Saturday, 8 November 2008

(MPH) Quill Magazine October 2008





Expat Magazine November 2008

Reel Malay



Aaron Siskind, the American abstract expressionist photographer, is quoted as saying “Photography is a way of feeling, of touching, of loving. What you have caught on film is captured forever...it remembers little things, long after you have forgotten everything.”

The same could be said for film/cinema. There is a truism that a country’s character is revealed in the films it makes about itself, leaving residue of reality and permanent reminders of those “little things” which makes a culture unique, none more so than in films made by Malays.

From P.Ramlee’s golden age of Malay popular films, to neo-documentaries by Amir Muhammad, aspects of Malay culture and Malay lives are constantly being revealed and re-defined through films made in Malaysia.

A golden age of Malaysian cinema was truly encapsulated by the films of P.Ramlee. For many, the films of Teuku Nyak Puteh bin Teuku Karim (aka P.Ramlee) were the epitome of Malay cinema, from nasib (1949) right through to his last film laksamana do re mi made in 1972, he died in 1973.

Rumbustious, funny, endearing, romantic, P.Ramlee’s films opened up Malay kampungs (villages) like never before. Malays identified with representations of their culture/personal lives characterised by P.Ramlee the writer/actor/director, from the bumbling and bungling bachelor to the smooth singing Casanova.

Many films were made after the Ramlee era, but none were to get as close to the Malay heart as P.Ramlee’s endearing romps and romances, as he captured both the earnestness and playfulness of the Malay character.

Later, Yasmin Ahmad began to stir the collective unconscious with films like Sepet (2004), Gubra (2006), Mukhsin (2007) and more recently Muallaf (2008). Although critics might consider these works ‘filmy’, or popularist, Ahmad’s films provide an artistic link between Ramlee’s pure entertainment and the documentary style realism which was to come later.

Malay films had already begun to adopt new realism with Ahmad’s critically popular films, concentrating on Malay social issues like romances between a Malay Muslims and Chinese non-Muslims (Sepet), or converts to Islam, in Muallaf. Much of Ahmad’s work, ultimately, is about relationships, revealing the “feeling...touching...loving” which Siskind talked about. While Ahmad’s films are about culture and responses to culture, they are also, primarily, about people.

Yasmin Ahmad’s films breech the gap between popularist and ‘Art’ cinema in Malaysia, while other Malay film makers steer off in directions of their own. It is no surprise that Malay film makers, like Amir Muhammad, should start portraying socially relevant issues in films and documentaries, within both Malay and Malaysian contexts.

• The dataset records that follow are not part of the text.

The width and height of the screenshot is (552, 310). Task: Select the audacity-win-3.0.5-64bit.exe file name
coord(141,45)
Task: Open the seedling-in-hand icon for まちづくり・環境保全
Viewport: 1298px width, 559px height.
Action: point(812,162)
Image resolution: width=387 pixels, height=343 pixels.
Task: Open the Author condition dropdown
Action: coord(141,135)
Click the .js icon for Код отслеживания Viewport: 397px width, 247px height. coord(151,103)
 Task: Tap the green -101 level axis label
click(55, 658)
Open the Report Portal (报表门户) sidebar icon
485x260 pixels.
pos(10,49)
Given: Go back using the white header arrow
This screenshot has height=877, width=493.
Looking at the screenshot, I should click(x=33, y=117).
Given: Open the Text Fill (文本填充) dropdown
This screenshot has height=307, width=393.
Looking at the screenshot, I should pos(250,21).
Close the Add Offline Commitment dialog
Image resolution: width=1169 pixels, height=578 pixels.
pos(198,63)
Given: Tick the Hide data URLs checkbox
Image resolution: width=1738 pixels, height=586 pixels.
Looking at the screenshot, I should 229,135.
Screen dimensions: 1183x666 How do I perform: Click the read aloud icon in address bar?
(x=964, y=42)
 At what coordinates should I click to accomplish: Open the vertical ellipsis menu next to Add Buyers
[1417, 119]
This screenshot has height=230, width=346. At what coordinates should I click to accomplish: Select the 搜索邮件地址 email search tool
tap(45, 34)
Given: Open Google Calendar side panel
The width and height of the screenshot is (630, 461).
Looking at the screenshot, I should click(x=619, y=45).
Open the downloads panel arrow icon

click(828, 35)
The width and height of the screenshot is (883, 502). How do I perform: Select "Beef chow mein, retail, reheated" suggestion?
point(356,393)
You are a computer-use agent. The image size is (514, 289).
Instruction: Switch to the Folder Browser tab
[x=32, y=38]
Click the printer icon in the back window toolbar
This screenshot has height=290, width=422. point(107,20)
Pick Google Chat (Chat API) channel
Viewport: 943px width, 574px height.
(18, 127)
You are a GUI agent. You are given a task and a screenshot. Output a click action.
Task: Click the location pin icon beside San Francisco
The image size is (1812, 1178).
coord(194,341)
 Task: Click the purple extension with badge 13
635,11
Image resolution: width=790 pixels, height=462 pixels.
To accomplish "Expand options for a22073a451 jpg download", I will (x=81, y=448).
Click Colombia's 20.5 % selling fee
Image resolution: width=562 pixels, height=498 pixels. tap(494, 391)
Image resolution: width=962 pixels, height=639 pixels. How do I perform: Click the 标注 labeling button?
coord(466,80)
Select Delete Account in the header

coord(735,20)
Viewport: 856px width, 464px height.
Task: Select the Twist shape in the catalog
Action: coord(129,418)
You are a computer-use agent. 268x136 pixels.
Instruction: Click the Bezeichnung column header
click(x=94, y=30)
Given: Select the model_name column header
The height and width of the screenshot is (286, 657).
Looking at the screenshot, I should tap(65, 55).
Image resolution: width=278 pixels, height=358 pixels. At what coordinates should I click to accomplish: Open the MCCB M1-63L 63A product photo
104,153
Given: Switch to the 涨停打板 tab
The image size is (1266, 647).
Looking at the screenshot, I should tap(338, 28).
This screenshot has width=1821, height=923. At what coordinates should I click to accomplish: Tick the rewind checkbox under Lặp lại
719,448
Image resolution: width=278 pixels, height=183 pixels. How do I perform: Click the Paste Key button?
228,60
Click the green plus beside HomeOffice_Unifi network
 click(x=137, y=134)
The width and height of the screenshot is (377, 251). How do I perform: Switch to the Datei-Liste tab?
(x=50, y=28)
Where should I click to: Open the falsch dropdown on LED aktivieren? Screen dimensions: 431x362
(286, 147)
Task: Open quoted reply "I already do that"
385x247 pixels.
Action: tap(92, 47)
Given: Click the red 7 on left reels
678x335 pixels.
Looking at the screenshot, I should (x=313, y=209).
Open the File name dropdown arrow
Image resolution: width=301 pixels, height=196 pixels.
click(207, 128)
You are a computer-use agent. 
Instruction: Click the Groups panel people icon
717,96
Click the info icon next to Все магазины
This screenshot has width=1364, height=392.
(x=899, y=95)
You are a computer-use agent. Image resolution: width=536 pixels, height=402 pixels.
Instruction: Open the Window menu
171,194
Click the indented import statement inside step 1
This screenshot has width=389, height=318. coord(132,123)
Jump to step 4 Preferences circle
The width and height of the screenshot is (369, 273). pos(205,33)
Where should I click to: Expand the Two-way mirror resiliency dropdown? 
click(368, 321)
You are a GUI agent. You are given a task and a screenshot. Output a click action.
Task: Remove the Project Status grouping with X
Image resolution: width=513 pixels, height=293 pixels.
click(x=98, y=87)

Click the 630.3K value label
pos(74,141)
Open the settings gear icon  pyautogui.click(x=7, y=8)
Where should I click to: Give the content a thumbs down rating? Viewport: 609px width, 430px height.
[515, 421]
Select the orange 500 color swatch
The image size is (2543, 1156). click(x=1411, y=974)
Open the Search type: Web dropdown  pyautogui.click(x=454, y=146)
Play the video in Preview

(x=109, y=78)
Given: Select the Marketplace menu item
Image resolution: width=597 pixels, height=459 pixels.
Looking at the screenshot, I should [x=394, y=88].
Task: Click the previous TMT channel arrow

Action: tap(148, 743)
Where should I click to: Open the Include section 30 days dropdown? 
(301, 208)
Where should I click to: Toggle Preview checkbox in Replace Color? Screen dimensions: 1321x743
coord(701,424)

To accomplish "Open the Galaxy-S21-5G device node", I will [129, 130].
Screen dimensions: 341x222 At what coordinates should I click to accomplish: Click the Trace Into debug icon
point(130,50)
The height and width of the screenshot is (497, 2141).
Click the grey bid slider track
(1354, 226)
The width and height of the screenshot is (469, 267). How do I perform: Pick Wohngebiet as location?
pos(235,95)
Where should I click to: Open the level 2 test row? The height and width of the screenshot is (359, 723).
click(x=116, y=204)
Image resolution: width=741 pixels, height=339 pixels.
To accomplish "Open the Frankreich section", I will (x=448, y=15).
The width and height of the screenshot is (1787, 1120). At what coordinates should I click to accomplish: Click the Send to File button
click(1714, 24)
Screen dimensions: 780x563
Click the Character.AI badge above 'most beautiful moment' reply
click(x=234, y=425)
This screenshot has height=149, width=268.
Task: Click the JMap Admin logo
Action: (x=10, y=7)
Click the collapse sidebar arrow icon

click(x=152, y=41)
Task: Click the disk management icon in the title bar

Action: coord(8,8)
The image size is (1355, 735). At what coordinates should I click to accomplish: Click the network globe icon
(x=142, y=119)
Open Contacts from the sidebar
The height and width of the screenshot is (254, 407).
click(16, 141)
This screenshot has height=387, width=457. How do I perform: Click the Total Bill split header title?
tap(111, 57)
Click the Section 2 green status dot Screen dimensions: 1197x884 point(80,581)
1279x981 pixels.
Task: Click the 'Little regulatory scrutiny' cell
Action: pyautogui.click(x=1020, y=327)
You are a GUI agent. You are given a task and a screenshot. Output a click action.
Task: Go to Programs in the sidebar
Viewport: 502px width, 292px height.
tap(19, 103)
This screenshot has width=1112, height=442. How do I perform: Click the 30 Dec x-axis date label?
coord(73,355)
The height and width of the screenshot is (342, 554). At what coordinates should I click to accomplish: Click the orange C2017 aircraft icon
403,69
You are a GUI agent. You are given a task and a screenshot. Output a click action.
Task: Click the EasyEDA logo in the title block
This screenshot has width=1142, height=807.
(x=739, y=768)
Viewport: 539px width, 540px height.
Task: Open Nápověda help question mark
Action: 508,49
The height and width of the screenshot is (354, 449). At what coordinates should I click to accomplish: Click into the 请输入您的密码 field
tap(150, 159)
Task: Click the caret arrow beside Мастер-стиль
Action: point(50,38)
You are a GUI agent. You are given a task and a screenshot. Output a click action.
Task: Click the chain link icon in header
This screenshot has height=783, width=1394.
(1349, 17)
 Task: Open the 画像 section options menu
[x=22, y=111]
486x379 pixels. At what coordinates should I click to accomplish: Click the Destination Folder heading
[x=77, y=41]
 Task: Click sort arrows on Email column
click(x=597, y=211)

While Muhammad’s films, like The Big Durian (2003), question the official line in recent historical events and made authentic attempts to shed new light on Malaysian social traumas, there is no doubt that he is also searches for fresh ways of fusing concepts of documentary with modern popular cinema.

The Big Durian enquires into a real incident of a soldier running amok, in the infamous Chow Kit area of Kuala Lumpur, with a M16 rifle, and questions reasons and reactions about this incident, and its effects on lives of real people.

The voice of the people and countering the official line, seem to have become themes in Muhammad’s films such as lelaki kommunis terakhir (The Last Communist - 2006) and apa khabar orang kampung (Village People Radio Show - 2007). Both were both banned by the Malaysian government, for, perhaps, dealing too honestly with the issues of Communism and alternate histories in Malaysia, and have not been officially shown there.

At times it may be difficult to discern pseudo-documentary from documentary, in Muhammad’s films, and, frequently, aspects of Woody Allen type intellectual playfulness emerges, as with song and dance in The Last Communist. It would be unfair to compare The Last Communist with Bollywood cinema, or even with those song and dance numbers in many of the P.Ramlee films, but aspects of this, intentionally, slip into The Last Communist. This film, according to the official blurb, is a fiction/fact hybrid as it “...combines testimony with song.”

Again, regarding real Malaysian history, Muhammad made Village People Radio Show in a documentary style, interviewing retired Communist Party of Malaya 10th Regiment members now living in Thailand. But, as with the previous films, nothing is quite that straight-forward with an Amir Muhammad movie, and the audience is treated to a Thai play amidst the interviews displayed in this moving film.

P.Ramlee’s playfulness and desire to present Malay culture to the world continues to reside in films made three decades after his demise, whether they are the more popularist films of Yasmin Ahmad, or the fact/fiction films of Amir Muhammad, they all capture those little things, which are remembered long after we all have gone, and this is the beauty of these Malay films.